Bofinger: Österreich hat höhere Rentenversicherungsbeiträge als wir. Das macht schon etwas aus, weil dadurch mehr ins Rentenversicherung reinkommt. Schweden setzt auf private Vermögensbildung, aber eine, die besser funktioniert als Riester. Mein Ansatz wäre ja, dass man die private Vermögensbildung offener gestaltet. Im Moment genießen Sie staatliche Förderung nur, wenn Sie in die betriebliche Altersvorsorge einzahlen oder in die Riester-Rente. Wenn sich aber jemand zur Altersvorsorge eine Immobilie kauft, bekommt er für die Tilgungszahlungen keine steuerliche Begünstigung. Das sollte man öffnen. Warum gibt der Staat nicht jedem einen steuerlichen Freibetrag von beispielsweise 4000 Euro für die Alterssicherung, egal ob die nun in Aktien, Immobilien oder die Riesterrente investiert werden?

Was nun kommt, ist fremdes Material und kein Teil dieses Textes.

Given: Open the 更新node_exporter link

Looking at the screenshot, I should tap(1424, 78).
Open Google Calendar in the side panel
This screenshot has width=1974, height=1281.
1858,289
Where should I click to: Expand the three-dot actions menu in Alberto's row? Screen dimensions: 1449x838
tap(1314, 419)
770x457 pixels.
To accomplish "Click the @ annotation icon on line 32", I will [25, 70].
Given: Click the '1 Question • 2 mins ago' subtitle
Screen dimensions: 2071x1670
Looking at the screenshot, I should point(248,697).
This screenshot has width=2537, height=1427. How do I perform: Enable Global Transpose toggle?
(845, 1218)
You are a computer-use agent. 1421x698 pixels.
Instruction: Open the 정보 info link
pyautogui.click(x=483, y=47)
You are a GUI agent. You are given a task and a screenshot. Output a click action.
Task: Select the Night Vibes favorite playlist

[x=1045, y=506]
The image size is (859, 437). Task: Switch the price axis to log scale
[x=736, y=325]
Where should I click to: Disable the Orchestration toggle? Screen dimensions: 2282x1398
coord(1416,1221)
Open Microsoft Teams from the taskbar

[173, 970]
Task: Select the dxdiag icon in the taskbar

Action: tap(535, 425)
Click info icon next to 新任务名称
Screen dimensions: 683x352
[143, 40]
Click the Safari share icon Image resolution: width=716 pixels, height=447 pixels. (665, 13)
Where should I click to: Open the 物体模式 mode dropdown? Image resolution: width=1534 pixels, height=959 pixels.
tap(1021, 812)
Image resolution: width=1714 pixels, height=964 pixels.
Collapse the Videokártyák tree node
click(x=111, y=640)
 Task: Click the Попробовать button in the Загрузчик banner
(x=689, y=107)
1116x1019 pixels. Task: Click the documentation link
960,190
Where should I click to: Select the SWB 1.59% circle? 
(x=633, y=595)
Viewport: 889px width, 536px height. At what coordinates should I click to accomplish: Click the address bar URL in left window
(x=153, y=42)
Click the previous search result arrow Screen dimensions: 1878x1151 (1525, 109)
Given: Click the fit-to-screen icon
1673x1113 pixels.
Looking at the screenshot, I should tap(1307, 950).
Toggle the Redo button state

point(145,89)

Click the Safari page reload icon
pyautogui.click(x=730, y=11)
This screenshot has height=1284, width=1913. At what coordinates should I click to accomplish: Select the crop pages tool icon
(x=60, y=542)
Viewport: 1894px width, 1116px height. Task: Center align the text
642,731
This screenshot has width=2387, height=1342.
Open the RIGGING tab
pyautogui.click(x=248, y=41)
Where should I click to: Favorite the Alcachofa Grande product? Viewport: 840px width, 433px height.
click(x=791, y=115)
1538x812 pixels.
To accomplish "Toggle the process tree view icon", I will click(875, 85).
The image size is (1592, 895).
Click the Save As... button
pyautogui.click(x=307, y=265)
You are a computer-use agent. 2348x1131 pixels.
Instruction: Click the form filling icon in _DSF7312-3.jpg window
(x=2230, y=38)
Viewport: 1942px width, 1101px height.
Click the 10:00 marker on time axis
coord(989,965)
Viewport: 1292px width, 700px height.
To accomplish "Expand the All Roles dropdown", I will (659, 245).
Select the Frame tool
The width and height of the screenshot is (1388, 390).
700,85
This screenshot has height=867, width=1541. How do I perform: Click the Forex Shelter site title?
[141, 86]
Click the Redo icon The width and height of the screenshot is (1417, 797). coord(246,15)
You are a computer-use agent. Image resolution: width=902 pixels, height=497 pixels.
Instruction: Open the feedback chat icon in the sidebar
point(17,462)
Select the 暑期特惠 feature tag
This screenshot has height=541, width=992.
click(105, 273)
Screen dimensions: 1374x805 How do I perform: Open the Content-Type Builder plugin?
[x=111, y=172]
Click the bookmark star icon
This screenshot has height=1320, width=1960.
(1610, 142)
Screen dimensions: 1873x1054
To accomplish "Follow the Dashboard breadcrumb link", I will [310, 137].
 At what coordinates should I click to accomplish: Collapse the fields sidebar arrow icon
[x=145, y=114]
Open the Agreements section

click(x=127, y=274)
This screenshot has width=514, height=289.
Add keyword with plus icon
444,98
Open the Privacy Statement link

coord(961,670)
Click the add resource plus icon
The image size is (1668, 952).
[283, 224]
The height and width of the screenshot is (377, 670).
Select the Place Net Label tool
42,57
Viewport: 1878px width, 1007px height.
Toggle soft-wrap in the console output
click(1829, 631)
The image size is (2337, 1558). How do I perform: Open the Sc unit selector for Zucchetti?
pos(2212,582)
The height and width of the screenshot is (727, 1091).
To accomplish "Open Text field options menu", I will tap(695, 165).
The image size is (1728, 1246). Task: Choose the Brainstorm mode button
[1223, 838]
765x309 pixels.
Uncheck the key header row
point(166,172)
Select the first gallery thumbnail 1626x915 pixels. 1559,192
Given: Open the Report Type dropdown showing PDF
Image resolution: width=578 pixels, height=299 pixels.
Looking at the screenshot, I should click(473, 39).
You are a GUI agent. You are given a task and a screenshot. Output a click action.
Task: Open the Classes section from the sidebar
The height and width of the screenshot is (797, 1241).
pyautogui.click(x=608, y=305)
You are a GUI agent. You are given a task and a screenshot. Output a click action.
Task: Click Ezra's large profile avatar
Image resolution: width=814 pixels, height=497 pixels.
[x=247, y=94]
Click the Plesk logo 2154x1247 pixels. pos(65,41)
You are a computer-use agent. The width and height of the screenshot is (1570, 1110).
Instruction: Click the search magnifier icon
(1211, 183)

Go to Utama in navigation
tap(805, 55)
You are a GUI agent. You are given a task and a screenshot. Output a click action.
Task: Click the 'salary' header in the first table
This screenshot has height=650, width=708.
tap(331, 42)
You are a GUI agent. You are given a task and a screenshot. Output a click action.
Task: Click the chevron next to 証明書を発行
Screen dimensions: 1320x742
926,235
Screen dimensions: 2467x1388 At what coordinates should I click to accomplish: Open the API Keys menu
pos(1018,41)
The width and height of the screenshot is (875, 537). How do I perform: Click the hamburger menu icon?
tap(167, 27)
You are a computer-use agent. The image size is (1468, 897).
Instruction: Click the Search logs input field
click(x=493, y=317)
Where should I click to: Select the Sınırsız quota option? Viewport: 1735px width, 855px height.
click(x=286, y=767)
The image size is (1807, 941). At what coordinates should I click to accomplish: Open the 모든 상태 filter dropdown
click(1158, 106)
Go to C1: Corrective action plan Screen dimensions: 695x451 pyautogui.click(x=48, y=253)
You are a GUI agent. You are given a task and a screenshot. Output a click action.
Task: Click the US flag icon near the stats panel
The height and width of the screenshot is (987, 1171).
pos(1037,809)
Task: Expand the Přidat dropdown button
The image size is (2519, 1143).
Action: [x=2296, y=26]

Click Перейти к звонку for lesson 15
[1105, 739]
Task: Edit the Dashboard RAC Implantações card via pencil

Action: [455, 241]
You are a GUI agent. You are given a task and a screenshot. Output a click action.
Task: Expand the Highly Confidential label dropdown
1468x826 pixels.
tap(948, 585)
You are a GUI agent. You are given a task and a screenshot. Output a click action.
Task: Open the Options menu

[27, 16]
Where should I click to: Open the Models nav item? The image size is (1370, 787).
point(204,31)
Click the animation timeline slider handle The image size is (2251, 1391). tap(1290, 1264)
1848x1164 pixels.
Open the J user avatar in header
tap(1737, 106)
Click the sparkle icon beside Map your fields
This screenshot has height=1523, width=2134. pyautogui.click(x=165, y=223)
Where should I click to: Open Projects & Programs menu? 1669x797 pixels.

In der Schweiz werden mehr Wochenarbeitsstunden gearbeitet und die Menschen haben weniger Urlaub. Dafür liegt das Renteneintrittsalter stabil bei 65. Wäre das auch ein Modell für Deutschland? Also mehr arbeiten, dafür früher in Rente.
Bofinger: Ich weiß nicht, ob das helfen würde. Nach unserer bisherigen Logik würde es kaum funktionieren. Denn danach erwerbe ich ja, wenn ich mehr arbeite, auch höhere Rentenansprüche.
Wie haben Sie für die Rente vorgesorgt?
Bofinger: Ich hab's da einfach, ich bin Beamter. Ich bin ja bereits in Pension. Einen wichtigen Gedanken des Gutachtens fand ich übrigens, dass man den Renteneintritt flexibler gestalten kann. Dass man nicht mehr in Rente geschickt wird, wenn man ein bestimmtes Alter erreicht hat. Ich zum Beispiel hätte gerne weitergearbeitet als ganz regulärer Professor.
Peter BofingerDer 66-jährige Wirtschaftswissenschaftler hatte bis zu seiner Pensionierung an der Universität Würzburg seit 1991 den Lehrstuhl für Volkswirtschaftslehre, Geld und internationale Wirtschaftsbeziehungen inne. In Würzburg forscht er als Seniorprofessor weiterhin, zudem berät er den Irak in Sachen Wirtschaft. Der gebürtige Pforzheimer wurde 2004 wurde er auf Empfehlung der Gewerkschaften Mitglied im Sachverständigenrat zur Begutachtung der gesamtwirtschaftlichen Entwicklung („Die Wirtschaftsweisen“). 2019 schied er aus.